Material for this task
-- begin --

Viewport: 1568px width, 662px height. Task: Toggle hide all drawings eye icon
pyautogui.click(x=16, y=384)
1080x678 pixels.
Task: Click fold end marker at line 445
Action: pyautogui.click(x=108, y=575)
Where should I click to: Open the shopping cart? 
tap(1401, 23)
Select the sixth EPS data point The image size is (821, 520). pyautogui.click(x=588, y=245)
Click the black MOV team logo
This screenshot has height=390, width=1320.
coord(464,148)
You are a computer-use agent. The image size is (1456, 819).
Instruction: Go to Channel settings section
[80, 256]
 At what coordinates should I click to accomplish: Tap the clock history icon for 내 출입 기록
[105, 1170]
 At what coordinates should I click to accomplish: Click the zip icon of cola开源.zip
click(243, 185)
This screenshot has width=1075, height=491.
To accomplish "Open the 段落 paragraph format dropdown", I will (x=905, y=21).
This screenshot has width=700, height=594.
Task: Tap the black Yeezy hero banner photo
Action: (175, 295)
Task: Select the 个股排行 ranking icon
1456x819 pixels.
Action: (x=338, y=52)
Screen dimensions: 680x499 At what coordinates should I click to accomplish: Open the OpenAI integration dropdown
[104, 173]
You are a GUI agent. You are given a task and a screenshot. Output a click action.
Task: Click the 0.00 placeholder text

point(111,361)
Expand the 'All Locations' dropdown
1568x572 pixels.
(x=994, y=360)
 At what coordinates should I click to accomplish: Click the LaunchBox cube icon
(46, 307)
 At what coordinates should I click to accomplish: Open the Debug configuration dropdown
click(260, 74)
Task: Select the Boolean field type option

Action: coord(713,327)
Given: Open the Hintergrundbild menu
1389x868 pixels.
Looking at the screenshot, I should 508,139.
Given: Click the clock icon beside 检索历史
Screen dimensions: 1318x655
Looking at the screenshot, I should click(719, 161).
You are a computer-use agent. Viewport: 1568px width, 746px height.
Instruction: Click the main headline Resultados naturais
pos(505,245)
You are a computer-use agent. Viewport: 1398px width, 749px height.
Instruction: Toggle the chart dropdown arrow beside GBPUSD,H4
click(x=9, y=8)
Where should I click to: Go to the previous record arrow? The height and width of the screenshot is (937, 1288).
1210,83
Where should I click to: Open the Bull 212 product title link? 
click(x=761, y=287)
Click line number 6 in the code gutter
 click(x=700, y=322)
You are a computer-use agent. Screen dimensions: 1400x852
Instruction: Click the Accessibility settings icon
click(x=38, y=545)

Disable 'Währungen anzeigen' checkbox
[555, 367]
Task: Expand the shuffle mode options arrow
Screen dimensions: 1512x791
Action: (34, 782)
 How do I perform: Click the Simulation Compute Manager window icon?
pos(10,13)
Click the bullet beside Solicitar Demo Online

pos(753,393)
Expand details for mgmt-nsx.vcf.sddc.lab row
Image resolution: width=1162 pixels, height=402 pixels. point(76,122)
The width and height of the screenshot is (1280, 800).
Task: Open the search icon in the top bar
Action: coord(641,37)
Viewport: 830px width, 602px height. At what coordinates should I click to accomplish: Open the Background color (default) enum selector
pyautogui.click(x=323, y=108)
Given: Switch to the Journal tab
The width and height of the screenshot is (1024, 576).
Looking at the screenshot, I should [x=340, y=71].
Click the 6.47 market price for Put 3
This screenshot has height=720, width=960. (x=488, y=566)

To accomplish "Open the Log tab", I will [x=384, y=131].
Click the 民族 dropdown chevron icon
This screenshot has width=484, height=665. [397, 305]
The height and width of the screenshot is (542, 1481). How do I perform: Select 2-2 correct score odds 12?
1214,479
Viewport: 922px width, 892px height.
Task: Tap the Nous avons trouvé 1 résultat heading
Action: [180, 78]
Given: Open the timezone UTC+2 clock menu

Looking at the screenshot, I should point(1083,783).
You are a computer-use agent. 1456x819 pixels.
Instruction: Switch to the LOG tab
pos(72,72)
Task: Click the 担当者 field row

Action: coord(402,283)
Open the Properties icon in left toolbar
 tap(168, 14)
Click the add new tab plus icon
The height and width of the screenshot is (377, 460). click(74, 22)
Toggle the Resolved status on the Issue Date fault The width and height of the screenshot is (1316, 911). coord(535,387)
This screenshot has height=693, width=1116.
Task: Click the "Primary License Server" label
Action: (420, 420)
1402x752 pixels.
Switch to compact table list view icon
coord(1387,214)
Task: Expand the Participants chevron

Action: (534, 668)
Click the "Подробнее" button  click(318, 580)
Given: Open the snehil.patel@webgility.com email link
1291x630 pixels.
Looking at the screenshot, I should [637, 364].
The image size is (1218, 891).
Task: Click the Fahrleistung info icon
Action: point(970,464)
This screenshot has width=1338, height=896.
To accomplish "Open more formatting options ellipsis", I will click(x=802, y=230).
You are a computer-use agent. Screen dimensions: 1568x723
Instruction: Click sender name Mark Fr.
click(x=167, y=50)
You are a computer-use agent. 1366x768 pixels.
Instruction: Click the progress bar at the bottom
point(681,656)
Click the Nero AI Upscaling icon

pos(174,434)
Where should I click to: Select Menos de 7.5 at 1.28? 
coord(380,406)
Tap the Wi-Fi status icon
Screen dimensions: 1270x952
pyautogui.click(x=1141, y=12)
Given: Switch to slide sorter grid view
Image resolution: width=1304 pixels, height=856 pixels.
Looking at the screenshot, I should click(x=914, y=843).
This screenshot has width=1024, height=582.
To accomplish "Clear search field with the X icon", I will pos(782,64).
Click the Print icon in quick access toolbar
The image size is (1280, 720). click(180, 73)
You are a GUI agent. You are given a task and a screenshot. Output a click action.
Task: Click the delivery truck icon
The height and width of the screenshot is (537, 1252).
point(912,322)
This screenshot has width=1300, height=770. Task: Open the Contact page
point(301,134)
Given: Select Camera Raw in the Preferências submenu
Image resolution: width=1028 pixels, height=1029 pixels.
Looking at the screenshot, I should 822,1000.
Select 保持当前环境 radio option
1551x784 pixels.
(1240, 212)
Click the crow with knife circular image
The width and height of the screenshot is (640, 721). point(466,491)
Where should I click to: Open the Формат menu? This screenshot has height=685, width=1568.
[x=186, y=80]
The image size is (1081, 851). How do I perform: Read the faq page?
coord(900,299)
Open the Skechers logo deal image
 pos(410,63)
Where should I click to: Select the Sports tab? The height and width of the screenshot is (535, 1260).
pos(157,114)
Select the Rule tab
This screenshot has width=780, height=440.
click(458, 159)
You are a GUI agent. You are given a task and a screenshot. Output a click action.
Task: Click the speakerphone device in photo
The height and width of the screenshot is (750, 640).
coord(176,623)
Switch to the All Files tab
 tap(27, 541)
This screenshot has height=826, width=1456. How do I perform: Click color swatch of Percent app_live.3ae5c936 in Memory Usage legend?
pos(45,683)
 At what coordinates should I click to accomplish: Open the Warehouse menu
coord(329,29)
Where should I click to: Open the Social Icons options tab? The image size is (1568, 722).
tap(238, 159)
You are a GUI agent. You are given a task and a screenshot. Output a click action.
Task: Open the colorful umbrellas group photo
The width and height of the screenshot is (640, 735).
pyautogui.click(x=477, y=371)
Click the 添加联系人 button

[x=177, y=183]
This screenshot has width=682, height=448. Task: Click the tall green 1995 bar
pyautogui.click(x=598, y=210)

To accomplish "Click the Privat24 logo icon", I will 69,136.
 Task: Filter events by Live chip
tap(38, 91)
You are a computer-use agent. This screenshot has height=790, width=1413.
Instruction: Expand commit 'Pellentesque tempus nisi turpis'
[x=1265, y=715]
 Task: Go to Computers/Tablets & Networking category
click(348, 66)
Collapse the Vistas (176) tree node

-- end --

The exercise
Which lines in the records contain the string "Switch", where case counts? Locate each one and copy it in full.

Solution for this task
Given: Switch to the Journal tab
Instruction: Switch to the LOG tab
Switch to compact table list view icon
Given: Switch to slide sorter grid view
Switch to the All Files tab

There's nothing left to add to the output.